Les services du ministre ont remis leur rapport, intitulé "Egalité entre les femmes et les hommes - Orientations stratégiques pour les recherches sur le genre" en janvier 2013.
Ce rapport affirme que la théorie du genre doit rythmer le développement de la recherche et de l'enseignement supérieur français, et il propose vingt étapes pour y parvenir. Elles se résument en trois points :
1 - Créer un collège d'experts - le Collegium - pour qu'il fasse la promotion de la théorie du genre ;
2 - Former les enseignants pour qu'ils diffusent la théorie du genre ;
3 - Enseigner cette théorie à tous les étudiants et les élèves étudiant en France.

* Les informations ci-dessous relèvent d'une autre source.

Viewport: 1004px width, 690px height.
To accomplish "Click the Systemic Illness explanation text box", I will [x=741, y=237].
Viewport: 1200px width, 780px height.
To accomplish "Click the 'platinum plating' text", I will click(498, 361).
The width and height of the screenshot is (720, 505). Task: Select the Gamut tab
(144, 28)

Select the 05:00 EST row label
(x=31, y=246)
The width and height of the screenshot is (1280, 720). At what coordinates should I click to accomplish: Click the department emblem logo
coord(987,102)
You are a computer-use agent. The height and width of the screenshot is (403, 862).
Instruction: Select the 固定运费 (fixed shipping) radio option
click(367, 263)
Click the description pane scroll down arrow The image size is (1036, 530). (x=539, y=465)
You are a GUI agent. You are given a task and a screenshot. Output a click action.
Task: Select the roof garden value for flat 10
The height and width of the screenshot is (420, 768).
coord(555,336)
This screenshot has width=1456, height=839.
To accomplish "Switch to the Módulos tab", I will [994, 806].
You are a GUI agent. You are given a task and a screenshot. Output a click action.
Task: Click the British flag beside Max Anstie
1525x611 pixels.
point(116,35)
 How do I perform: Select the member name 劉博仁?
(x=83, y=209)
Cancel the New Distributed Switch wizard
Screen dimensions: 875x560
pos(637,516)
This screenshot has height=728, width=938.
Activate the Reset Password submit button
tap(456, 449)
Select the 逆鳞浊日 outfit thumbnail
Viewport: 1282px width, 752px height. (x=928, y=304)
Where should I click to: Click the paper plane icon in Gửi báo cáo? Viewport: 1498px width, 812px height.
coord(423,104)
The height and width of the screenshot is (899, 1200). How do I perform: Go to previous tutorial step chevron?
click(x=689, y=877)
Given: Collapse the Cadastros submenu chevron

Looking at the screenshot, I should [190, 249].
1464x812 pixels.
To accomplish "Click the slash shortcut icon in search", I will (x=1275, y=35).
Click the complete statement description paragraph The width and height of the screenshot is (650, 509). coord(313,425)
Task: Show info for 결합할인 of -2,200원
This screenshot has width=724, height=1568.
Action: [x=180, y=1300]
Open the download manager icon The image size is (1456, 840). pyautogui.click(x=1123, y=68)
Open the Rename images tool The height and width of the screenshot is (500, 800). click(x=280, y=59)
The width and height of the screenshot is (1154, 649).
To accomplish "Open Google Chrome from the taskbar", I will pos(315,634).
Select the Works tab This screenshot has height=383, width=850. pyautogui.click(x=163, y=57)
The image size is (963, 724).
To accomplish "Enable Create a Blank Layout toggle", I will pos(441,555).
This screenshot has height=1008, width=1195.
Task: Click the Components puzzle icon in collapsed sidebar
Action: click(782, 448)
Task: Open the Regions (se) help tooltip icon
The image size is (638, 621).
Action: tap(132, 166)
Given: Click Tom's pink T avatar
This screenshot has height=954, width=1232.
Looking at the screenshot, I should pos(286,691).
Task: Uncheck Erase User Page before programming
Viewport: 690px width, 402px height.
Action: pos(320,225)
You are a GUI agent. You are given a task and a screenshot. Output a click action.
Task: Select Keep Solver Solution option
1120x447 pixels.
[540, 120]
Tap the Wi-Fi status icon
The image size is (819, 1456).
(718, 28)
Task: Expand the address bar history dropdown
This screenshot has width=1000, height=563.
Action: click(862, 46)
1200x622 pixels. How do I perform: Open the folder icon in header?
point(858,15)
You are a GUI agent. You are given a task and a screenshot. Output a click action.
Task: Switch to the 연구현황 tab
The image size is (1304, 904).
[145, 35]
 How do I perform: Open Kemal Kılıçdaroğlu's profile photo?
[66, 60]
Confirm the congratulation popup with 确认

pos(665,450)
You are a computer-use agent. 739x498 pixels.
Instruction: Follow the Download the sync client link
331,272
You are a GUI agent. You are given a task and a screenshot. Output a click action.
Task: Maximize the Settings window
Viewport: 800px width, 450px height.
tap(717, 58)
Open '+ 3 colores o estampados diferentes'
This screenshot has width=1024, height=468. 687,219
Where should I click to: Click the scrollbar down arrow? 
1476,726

En effet, l'introduction explique qu'il faut "donner à la recherche sur le genre la place qu’elle devrait tenir", place qui devrait être tenue "au-delà du strict périmètre scientifique". Il pose comme postulat dans son introduction, c'est-à-dire en l'affirmant sans la démontrer, la "pertinence" de la théorie du genre. Ce rapport gouvernemental détaille vingt propositions pour que la théorie du genre puisse avoir et développer "les moyens de [sa] vitalité".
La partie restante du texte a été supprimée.